Daniel Komala runs Larasati Auctioneers in Singapore. In advance of his sale, he offers advice to art investors and collectors:
For art investors and art collectors, who both drive the market but in different ways, the economic crisis poses different challenges and opportunities. Art prices have fallen by 30 to 40 per cent from the highs of a year ago. [ . . . ] For art lovers who are building a collection, now is the time to sharpen your portfolio or expand it. In this climate, auction houses will be prepared to put only the best work – established artists and the masterpieces of tomorrow – under the hammer.
And, like the collection my own company Larasati is presenting tomorrow, artworks will command fair prices, and not the dizzy excesses of 500 per cent plus above list price that auctions of Asian art fetched from 2006 to 2008. Collectors have an opportunity to purchase works by masters at the best prices seen for years.

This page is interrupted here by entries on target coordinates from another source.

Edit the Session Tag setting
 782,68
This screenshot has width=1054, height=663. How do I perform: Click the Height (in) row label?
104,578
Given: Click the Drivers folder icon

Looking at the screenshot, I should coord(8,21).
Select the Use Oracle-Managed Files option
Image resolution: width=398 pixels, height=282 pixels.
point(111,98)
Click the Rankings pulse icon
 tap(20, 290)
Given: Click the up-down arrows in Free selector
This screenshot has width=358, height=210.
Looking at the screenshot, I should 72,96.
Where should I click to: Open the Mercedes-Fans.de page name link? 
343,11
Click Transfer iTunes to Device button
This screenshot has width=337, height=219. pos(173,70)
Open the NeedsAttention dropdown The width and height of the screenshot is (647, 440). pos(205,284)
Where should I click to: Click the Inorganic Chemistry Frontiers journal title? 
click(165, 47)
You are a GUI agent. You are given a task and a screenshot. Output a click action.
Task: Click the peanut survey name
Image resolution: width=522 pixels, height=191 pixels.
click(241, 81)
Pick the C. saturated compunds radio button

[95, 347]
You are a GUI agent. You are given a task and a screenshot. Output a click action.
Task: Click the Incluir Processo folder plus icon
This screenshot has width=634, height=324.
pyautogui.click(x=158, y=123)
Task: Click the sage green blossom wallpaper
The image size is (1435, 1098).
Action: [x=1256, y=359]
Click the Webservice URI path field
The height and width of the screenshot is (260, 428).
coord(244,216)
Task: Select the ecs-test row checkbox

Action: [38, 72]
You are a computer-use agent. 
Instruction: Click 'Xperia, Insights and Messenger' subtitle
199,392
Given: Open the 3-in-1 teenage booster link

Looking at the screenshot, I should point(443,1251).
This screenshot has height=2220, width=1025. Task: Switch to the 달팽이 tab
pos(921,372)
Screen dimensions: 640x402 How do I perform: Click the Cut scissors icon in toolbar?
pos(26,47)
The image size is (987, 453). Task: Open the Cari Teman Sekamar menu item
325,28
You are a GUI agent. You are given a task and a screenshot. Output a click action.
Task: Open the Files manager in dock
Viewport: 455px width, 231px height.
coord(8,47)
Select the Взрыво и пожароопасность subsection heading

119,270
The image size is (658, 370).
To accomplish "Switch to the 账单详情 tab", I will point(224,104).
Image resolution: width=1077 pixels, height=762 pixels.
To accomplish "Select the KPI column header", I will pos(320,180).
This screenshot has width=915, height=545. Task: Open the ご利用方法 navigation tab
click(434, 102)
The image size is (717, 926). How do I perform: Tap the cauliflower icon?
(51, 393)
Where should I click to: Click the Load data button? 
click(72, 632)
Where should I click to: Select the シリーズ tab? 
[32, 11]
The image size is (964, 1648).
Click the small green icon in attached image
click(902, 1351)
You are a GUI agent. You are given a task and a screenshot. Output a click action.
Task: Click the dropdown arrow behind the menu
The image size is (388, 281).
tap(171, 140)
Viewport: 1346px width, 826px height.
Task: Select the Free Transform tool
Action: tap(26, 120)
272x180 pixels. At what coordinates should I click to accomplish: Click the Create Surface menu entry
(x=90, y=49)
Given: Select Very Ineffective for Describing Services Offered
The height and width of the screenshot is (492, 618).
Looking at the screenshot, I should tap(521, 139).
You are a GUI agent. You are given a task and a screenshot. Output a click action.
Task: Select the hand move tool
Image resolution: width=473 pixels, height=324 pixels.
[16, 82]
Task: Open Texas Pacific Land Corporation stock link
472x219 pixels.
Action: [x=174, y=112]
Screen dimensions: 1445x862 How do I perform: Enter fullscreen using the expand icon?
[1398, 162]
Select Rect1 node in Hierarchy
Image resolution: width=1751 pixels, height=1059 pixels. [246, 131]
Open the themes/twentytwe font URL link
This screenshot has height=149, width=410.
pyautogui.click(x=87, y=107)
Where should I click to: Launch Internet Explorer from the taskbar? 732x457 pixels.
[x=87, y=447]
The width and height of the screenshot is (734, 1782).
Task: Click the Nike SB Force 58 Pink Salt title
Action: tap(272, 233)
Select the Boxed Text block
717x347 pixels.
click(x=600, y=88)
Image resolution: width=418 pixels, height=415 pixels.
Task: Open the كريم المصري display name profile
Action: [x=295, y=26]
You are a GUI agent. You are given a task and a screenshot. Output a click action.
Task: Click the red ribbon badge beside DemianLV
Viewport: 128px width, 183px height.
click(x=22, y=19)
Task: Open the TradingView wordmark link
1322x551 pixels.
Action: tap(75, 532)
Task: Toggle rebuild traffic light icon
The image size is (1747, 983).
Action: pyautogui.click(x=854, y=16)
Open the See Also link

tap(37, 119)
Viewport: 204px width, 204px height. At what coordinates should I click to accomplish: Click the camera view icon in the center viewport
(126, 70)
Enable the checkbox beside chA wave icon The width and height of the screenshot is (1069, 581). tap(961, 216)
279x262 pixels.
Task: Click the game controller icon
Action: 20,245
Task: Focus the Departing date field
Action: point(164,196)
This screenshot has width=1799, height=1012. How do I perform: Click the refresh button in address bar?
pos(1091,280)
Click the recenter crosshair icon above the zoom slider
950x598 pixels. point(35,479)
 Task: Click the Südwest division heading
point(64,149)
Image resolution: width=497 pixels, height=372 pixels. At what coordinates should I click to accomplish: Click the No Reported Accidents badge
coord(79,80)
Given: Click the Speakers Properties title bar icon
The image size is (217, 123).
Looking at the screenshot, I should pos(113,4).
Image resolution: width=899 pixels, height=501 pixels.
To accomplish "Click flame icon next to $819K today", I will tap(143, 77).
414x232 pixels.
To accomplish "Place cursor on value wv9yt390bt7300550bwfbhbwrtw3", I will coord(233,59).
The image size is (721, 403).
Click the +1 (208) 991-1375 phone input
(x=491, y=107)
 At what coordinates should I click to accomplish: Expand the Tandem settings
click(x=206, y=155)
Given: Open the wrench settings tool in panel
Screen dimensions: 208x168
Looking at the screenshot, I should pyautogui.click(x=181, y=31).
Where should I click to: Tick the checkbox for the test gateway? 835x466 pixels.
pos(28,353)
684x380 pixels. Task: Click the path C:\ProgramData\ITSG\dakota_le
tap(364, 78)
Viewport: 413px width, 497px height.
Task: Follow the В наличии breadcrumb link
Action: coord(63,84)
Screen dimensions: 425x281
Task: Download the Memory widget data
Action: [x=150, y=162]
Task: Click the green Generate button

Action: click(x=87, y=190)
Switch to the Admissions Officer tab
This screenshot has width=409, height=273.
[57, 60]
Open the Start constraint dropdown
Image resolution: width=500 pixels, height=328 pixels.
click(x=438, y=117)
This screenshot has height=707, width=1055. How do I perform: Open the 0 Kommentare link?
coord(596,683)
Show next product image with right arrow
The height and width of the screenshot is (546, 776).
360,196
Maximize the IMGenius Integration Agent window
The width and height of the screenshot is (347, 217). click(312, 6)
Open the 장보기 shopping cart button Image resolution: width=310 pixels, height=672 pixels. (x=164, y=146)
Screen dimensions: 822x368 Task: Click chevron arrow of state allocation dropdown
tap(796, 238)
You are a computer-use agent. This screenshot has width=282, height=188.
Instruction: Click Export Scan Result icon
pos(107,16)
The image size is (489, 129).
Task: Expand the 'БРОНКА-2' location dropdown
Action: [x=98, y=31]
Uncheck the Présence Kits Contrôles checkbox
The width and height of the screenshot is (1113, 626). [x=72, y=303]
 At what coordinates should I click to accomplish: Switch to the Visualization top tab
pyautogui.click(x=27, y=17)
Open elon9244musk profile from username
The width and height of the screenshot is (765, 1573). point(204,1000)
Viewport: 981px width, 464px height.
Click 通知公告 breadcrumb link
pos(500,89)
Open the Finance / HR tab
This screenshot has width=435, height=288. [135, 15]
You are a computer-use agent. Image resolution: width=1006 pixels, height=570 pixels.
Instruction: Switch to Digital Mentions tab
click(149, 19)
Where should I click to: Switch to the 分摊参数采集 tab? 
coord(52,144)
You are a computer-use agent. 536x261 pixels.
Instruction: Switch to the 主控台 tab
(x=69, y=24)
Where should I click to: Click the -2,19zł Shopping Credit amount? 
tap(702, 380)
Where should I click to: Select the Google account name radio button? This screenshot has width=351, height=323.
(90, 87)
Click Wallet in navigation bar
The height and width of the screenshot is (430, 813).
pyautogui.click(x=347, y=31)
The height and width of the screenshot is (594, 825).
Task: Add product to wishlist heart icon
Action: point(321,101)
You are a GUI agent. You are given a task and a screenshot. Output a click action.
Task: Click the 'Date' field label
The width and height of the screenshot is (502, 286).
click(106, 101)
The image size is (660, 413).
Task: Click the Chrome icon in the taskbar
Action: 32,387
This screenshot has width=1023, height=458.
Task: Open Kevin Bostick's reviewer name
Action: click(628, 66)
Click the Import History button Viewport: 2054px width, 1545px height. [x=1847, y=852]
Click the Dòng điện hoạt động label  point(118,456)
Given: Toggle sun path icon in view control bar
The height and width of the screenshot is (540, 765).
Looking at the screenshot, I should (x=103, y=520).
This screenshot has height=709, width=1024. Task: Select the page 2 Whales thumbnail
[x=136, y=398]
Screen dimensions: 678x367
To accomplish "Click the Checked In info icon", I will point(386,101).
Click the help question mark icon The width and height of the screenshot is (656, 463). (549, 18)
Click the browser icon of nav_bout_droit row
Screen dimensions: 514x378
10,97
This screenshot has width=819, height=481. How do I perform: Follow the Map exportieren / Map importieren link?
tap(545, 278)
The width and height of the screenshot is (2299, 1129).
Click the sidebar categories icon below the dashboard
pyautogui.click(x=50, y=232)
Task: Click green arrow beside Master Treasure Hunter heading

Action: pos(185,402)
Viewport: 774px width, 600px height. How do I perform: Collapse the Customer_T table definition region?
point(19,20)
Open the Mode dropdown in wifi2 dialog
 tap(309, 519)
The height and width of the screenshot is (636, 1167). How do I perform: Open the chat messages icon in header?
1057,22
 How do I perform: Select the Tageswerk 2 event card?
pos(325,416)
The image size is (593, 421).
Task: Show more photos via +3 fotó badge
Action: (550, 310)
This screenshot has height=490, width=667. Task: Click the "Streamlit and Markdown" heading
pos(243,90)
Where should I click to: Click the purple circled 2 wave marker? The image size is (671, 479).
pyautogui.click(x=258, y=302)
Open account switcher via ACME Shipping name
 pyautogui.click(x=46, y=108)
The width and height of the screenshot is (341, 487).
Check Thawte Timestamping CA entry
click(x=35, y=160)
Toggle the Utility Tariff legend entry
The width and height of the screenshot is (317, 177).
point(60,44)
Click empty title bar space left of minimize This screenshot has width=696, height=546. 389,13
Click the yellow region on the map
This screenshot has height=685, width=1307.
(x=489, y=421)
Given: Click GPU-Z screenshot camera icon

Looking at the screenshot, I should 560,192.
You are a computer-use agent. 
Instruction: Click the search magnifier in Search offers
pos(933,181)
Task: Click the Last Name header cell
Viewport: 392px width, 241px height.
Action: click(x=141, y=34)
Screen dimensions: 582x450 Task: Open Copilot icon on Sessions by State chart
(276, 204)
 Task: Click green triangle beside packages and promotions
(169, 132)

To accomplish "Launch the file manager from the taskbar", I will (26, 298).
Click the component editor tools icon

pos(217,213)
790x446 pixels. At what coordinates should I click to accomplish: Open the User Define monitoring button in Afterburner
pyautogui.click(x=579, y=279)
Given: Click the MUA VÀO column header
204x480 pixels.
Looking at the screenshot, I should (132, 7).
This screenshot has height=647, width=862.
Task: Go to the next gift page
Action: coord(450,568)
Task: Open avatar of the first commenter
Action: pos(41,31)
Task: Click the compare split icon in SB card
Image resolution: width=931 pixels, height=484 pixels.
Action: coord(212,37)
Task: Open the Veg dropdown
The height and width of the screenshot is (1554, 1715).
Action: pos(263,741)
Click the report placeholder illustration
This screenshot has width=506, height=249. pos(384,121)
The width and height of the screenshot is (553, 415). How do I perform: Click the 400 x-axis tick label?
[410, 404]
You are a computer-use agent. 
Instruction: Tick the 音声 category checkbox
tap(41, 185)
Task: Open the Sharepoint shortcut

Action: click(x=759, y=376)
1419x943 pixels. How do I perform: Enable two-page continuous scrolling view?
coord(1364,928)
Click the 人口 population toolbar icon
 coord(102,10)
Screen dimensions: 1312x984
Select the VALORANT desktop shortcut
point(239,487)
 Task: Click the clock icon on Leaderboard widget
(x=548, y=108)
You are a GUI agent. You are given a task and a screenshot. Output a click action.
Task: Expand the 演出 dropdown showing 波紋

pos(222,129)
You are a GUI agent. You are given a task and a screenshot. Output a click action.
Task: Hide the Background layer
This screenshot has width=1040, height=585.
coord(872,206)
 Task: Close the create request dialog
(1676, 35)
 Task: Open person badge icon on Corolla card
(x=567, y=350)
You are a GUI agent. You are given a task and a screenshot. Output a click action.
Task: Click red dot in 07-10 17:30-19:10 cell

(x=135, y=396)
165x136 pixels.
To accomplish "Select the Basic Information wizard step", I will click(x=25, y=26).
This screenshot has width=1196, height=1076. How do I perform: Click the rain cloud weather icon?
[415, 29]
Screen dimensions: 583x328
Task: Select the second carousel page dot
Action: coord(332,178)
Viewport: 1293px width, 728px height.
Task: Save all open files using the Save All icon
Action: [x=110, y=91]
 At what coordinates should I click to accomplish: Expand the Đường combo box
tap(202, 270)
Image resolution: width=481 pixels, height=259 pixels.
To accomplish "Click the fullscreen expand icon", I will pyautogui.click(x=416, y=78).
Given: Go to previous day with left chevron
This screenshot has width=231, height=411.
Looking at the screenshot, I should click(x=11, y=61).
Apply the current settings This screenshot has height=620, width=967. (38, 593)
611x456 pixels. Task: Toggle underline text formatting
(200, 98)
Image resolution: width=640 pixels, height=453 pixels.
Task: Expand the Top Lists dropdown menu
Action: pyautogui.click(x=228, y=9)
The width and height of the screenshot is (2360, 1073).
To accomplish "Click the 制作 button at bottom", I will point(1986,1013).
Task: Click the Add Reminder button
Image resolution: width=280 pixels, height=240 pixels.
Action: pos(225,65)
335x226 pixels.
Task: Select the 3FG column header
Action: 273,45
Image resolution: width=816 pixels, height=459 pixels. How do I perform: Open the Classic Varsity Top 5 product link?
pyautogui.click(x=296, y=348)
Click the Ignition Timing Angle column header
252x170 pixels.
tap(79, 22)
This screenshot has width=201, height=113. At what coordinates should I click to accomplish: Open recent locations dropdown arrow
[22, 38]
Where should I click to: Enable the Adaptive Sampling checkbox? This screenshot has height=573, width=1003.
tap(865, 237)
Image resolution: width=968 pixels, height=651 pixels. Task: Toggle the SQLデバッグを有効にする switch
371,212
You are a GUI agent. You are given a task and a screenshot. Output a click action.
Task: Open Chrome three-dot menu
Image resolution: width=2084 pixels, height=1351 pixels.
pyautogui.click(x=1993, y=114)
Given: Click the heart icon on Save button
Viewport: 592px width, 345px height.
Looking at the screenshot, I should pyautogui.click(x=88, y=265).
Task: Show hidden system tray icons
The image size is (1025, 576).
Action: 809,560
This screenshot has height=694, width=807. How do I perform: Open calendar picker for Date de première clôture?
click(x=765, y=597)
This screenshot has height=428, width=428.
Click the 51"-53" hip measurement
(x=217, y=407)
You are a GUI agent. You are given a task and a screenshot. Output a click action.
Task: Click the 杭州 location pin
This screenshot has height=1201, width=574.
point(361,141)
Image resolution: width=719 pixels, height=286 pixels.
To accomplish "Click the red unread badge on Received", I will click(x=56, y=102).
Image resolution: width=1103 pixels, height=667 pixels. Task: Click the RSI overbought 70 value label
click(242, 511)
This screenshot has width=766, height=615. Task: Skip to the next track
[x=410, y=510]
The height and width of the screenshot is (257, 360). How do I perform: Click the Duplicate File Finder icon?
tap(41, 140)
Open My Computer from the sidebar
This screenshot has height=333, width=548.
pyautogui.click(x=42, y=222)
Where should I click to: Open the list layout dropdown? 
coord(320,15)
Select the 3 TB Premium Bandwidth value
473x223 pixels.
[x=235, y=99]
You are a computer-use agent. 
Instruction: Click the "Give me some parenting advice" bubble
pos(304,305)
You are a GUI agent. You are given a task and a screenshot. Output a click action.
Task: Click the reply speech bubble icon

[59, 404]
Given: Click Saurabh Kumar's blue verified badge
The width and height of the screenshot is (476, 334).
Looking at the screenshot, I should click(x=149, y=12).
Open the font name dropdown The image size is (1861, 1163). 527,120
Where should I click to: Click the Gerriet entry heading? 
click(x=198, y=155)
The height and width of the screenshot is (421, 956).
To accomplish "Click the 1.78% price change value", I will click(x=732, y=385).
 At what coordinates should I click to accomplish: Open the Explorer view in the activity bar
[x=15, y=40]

That’s his advice to collectors, but his suggestion to investors makes those “investors” sound a lot like the dreaded art speculators who are supposed to have been beaten out of the market:
For experienced art investors who have a portfolio of paintings which have lost value, I suggest you regard this time as an opportunity to cut your losses by spreading your risk. For example, let’s say you bought a painting a year ago for S$100,000 that’s now worth S$50,000.
My recommendation would be sell it, and use the liquidity to buy several paintings by upcoming talents that will give you the chance to maximise earnings in two years’ time. Or upgrade by buying a better quality artwork than the one you sold, again to increase earning potential a few years down the line when the market rebounds.
For speculators, the fine art market is currently closed; and that’s a good thing for artists, auctioneers such as Larasati and both art investors and art collectors.